Gather all lines from the material that contain the word "entry".

Data shown
+ + +

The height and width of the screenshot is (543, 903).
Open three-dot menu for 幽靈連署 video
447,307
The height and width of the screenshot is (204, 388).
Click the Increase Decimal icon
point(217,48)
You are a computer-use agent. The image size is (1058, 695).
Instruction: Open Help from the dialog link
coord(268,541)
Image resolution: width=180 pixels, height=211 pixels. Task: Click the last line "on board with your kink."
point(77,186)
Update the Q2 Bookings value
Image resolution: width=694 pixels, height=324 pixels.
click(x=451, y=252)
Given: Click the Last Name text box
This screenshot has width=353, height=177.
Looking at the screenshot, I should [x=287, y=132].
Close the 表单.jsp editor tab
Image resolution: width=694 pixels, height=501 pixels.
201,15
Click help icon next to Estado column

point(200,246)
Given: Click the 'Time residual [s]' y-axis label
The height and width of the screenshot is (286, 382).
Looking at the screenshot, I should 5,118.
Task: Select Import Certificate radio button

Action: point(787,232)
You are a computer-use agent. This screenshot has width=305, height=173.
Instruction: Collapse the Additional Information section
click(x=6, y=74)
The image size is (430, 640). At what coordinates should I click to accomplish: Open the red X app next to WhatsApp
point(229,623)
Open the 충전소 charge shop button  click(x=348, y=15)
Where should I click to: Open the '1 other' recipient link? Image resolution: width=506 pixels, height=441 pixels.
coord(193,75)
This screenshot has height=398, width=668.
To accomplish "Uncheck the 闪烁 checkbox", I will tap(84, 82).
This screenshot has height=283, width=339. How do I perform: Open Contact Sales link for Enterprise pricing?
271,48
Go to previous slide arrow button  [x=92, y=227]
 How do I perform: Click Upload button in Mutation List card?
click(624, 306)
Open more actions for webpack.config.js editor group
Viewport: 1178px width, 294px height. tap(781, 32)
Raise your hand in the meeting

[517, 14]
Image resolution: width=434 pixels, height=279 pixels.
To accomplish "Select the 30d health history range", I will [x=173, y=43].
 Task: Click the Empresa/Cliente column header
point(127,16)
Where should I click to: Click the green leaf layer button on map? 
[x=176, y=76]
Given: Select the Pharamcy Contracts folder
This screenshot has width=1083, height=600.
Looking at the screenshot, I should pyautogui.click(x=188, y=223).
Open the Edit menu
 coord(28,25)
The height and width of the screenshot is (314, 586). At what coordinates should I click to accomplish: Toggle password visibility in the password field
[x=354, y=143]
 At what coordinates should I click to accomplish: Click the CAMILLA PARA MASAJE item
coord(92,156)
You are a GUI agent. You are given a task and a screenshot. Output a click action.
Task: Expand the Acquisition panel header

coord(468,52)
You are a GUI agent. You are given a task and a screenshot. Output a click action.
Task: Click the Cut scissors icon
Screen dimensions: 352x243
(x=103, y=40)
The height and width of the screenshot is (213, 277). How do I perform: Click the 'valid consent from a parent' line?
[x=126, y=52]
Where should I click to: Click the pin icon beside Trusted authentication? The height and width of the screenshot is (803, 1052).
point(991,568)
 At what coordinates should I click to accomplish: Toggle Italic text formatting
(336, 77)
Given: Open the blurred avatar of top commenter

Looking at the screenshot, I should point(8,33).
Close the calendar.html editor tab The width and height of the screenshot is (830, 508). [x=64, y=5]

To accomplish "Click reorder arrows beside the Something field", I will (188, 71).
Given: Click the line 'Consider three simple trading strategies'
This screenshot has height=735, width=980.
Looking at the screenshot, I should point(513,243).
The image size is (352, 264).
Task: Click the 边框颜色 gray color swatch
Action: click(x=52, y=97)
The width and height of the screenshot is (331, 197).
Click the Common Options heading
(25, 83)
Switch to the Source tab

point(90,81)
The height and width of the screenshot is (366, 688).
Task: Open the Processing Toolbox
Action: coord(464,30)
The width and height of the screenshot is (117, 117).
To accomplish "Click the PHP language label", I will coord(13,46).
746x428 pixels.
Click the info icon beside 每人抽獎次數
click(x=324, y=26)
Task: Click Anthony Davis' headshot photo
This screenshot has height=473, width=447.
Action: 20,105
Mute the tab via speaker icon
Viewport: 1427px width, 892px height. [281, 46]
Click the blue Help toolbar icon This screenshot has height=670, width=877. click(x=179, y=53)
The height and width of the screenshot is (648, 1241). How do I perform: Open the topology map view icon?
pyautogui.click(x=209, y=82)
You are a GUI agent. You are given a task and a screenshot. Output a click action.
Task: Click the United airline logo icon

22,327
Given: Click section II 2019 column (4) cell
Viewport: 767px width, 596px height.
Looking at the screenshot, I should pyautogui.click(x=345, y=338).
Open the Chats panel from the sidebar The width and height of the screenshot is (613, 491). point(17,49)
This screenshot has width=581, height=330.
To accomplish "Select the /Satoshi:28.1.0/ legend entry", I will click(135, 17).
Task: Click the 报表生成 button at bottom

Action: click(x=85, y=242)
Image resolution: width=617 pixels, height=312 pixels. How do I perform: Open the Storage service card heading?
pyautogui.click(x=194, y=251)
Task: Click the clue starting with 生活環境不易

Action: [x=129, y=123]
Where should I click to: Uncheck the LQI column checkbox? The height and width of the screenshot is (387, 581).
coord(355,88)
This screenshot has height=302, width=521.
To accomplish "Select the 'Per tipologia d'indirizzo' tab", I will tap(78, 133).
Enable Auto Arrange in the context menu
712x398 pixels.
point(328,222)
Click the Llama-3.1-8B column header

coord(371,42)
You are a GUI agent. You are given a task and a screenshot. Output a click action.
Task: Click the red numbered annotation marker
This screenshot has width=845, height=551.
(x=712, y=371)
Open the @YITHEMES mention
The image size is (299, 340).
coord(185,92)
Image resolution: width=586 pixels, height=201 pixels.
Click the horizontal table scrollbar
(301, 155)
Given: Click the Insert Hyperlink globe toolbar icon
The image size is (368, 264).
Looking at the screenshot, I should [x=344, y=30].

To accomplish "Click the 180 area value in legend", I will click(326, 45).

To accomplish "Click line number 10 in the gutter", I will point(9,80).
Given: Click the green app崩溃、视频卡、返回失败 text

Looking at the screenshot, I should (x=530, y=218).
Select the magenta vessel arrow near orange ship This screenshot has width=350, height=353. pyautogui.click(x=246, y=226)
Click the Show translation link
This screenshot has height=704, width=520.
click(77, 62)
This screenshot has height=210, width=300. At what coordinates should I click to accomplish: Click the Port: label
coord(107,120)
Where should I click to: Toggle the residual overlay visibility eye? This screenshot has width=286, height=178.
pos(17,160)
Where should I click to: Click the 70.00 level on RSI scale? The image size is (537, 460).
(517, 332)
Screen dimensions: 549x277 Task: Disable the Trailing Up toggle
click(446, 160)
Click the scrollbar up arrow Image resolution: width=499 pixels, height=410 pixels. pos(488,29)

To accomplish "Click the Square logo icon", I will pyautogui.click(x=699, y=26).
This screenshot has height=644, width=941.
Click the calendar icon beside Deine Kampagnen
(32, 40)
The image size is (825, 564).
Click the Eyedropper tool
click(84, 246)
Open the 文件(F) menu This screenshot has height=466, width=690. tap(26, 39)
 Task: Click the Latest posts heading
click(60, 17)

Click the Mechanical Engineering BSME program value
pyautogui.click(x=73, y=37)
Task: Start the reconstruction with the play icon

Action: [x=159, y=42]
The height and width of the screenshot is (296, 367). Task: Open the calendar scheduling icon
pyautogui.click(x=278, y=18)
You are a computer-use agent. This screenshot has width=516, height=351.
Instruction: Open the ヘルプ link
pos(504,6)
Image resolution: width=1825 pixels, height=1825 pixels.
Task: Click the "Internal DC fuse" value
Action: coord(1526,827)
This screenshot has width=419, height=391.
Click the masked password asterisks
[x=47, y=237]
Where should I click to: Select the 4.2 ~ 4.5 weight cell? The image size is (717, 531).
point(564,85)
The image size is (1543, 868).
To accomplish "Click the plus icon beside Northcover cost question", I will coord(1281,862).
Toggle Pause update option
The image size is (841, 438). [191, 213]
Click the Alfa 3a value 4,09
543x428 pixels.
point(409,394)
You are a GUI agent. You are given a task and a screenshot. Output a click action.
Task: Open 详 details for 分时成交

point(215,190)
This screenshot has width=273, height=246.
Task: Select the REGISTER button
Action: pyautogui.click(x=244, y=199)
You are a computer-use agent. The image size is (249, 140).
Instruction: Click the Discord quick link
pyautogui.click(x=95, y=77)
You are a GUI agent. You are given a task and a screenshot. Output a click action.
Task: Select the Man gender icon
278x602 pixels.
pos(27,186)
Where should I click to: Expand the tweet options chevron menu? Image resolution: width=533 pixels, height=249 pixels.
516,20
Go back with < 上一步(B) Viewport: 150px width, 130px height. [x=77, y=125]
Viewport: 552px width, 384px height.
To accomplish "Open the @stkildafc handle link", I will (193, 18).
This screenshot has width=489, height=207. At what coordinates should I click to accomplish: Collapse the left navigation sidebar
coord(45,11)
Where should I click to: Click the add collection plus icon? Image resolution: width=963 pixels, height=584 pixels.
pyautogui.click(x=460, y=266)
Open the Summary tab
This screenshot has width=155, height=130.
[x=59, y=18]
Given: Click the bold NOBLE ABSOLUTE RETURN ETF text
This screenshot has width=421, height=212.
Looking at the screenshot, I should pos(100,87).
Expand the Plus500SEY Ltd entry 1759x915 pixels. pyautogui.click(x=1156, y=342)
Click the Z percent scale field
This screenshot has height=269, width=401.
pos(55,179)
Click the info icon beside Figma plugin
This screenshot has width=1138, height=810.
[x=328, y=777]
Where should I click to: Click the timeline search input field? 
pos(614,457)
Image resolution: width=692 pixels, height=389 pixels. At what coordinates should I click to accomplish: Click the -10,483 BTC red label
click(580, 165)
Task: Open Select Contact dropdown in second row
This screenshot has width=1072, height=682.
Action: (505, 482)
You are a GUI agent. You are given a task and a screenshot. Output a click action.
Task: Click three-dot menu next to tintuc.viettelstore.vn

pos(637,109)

+ + +

Exercise result
To accomplish "Select the /Satoshi:28.1.0/ legend entry", I will click(135, 17).
Expand the Plus500SEY Ltd entry 1759x915 pixels. pyautogui.click(x=1156, y=342)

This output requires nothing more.